Evidente, in tali casi, è la grave conseguenza che ne deriva per l’acquirente, il quali si troverebbe obbligato a dover corrispondere, mensilmente o annualmente, considerevoli importi non previsti in precedenza.
Infine, di rado vengono date al consumatore informazione precise e complete in riferimento al diritto di recesso anzi, nella maggior parte dei casi, nulla si legge in tal senso.
Le conseguenze in caso di nullità del contratto
Ebbene, in tutti casi sopra esposti e, più in generale, tutte le volte in cui al consumatore non vengono fornite le informazioni di cui al Codice del Consumo, non solo quest’ultimo ha la facoltà di esercitare il diritto di recesso, ma il contratto di multiproprietà può essere dichiarato nullo.
Difatti, se è certo che per il D.lgs n. 427/1998 la nullità discende dalla carenza della forma scritta, è, tuttavia, altrettanto vero che tale onere formale, essendo rivolto ad assicurare all’acquirente la piena consapevolezza del proprio operato, non è rispettato anche quanto nella scrittura non siano adoperati termini i frasi intellegibili o, comunque, indicati gli elementi ritenuti necessari dal legislatore.
In altre parole, le previsioni dell’art. 3 del D.lgs n. 427/1998, nonché del Codice del Consumo, sono diretta a realizzare un interesse indisponibile, cioè quello del consumatore di conoscere con esattezza ciò che sta acquistando e gli impegni che sta assumendo.

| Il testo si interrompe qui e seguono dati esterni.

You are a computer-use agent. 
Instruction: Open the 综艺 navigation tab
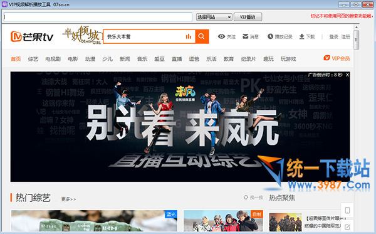pyautogui.click(x=33, y=59)
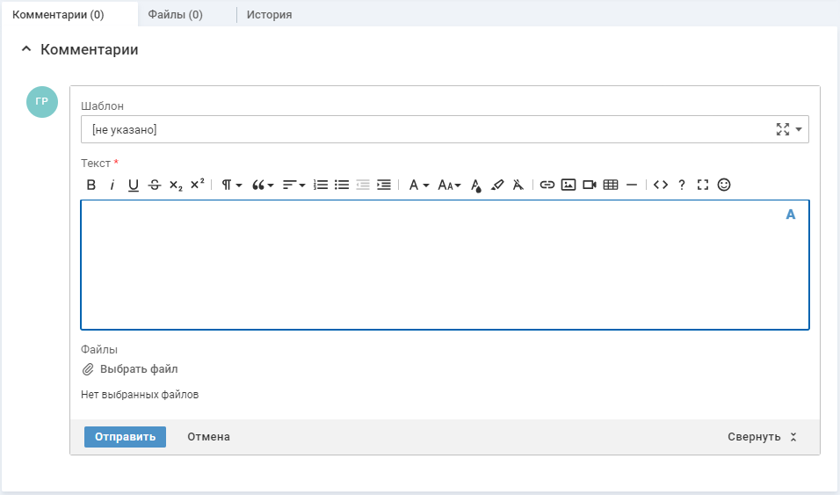Insert an image into the comment

(x=568, y=185)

Pertanto, dette norme devono essere considerate imperative, con l’effetto che la nullità, in ipotesi di inosservanza delle disposizioni previste, discende dall’art. 1418 c.c., essendo al cospetto di violazione di disposizioni imperative.
È importante, infine, ricordare che la nullità del contratto di multiproprietà determina non solo la possibilità per il consumatore di svincolarsi dello stesso e, quindi, di non corrispondere più alcuna somma di denaro per spese di gestione e/o manutenzione del bene ma, anche, il diritto dello stesso di richiedere il prezzo inizialmente versato per ripetizione di indebito ex art. 2033 c.c., ossia in quanto il pagamento non era dovuto.